A tutto questo potremmo aggiungere le grandi manifestazioni che stanno investendo in queste ultime settimane la Spagna; o, ancora, la straordinaria mobilitazione di domenica scorsa in Portogallo, una delle più ampie dalla rivoluzione dei garofani della metà degli anni ’70.
Queste forme di contestazione, per limitarci a quelle a livello europeo, non hanno tutte, evidentemente , la stessa valenza. Alcune, come detto, si esprimono solo a livello istituzionale ; altre si muovono su un terreno eminentemente sociale senza avere, almeno per il momento, sbocchi istituzionali o politici .
Eppure tutte sono espressione di una stessa crisi. Quella di un capitalismo entrato in una fase di convulsioni e contraddizioni che investono non solo la sfera economica, ma anche i suoi strumenti di organizzazione e gestione del consenso.
La crisi delle democrazie liberali e delle cosiddette « forme della rappresentanza » apre scenari politici del tutto nuovi.
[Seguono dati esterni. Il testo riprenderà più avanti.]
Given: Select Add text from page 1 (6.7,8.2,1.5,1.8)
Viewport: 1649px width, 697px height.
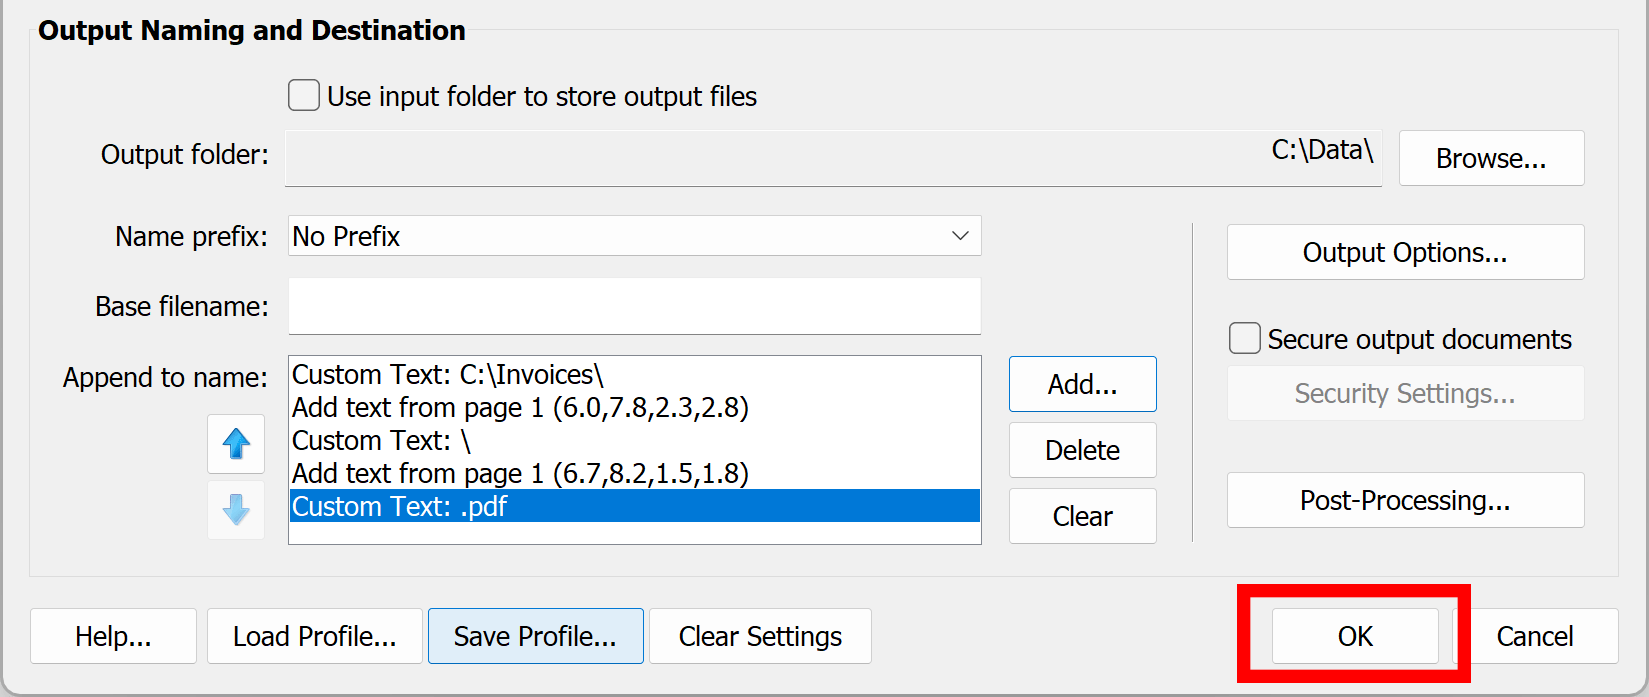Looking at the screenshot, I should (520, 474).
Non certo e non tanto perché da queste crisi potrebbero nascere governi e rappresentanze politiche « alternative » a quelle dominanti finora. Sappiamo, e ne abbiamo avuto in questi mesi delle chiare testimonianze, che la « crisi » delle rappresentanze politiche (governi, parlamenti, ecc.) altro non è che la dislocazione del potere verso altri lidi (quello che sta succedendo a livello europeo illustra assai bene questa dislocazione e quali siano i « luoghi » della cosiddetta « governance »).
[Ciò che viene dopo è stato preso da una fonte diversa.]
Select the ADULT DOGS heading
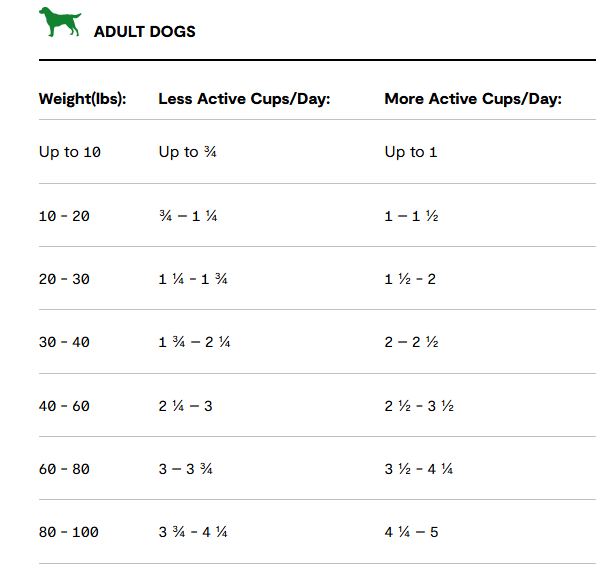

Bisogna quindi analizzare a fondo quanto succede, capire da questi movimenti sociali ed anche da quelli che appaiono solo sulle superficie di tipo istituzionale (come nel caso di fenomeni elettorali, di votazioni, ecc.), quali siano le possibili dinamiche, le rivendicazioni, le strategie migliori per allargarli e per trasformarli in soggetti capaci di mettere in discussione il potere del capitale.
Significativa, in questo senso, la discussione che anima la sinistra radicale greca, per la maggior parte strutturare in Syriza, ma con componenti diverse. Ebbene, oggi una delle componenti più apertamente di sinistra di questa coalizione pone con forza la necessità di un governo di sinistra che debba avere come missione fondamentale l’inizio di un processo di rottura con il capitalismo. Cosciente che il vero potere non stà oggi né nelle stanze governative, né in quelle parlamentari. Cosciente che solo la rimessa in discussione del dominio assoluto della proprietà potrà aprire prospettive sociali che delineino un’alternativa a quella che si va sempre più configurando come una fase di barbarie del capitalismo reale.